引用文を2文で要約せよ。

_引用文_
"""

航空業界が持続可能な未来へのリーダーになる姿は想像しにくいかもしれません。2050年までにネットゼロを達成するという目標を掲げる組織が航空業界で増える中、環境への悪影響を減らす革新的な方法を見つけるために日々努力してきました。しかし、今日の航空業界が直面している課題は非常に大きなものです。向こう20年間で世界の航空旅客数はほぼ倍増すると予測されており、これにより燃料消費と炭素排出が増加することは確実です1

航空業界の炭素排出量は現在の年間世界炭素予算の約2%です。専門家は2050年までに、地球の平均気温上昇を産業革命以前の水準から1.5°C以下に抑えるためには、航空業界が脱炭素関連予算の12〜27%を消費すると予測しています2

2050年までにネットゼロを達成する野心的な目標を達成するには、多面的に取り組む必要があります。これには、産業と政府のイニシアティブの組み合わせ、エコシステムの活用、エネルギー源の変化、新技術が全て必要です。また、エネルギー供給と航空機そのものの両方の脱炭素化にも同時に取り組むことも必要です。

タイミングがすべて

では、どの技術が最も期待されているのでしょうか? エネルギー供給の脱炭素化には、持続可能な航空燃料(SAF)、水素、または電池が挙げられるでしょう。航空機そのものに関しては、アクセンチュアの「Horizon 2050」レポートでは包括的な評価手法を用い、業界、学術界、政府のステークホルダーからの広範な入力と分析を含め、主要な技術革新を特定しました。

"""

_提供データ_
"""

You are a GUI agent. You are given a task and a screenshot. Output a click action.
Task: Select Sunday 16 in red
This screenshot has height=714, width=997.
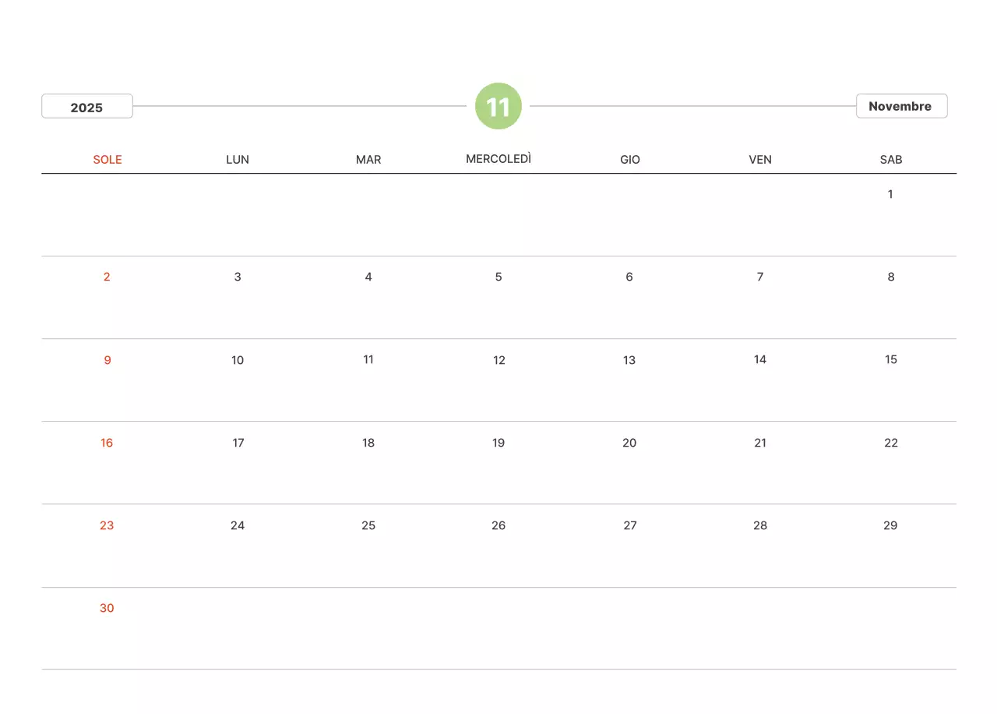coord(107,443)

"""

_回答全文_
航空業界では2050年までのネットゼロ達成を目標に掲げる組織が増えているが、向こう20年間で世界の航空旅客数はほぼ倍増すると予測され、燃料消費と炭素排出の増加は確実であり、業界は非常に大きな課題に直面している。この目標を達成するには、産業と政府のイニシアティブの組み合わせ、エコシステムの活用、エネルギー源の変化、新技術が全て必要であり、エネルギー供給と航空機そのものの両方の脱炭素化に同時に取り組まなければならない。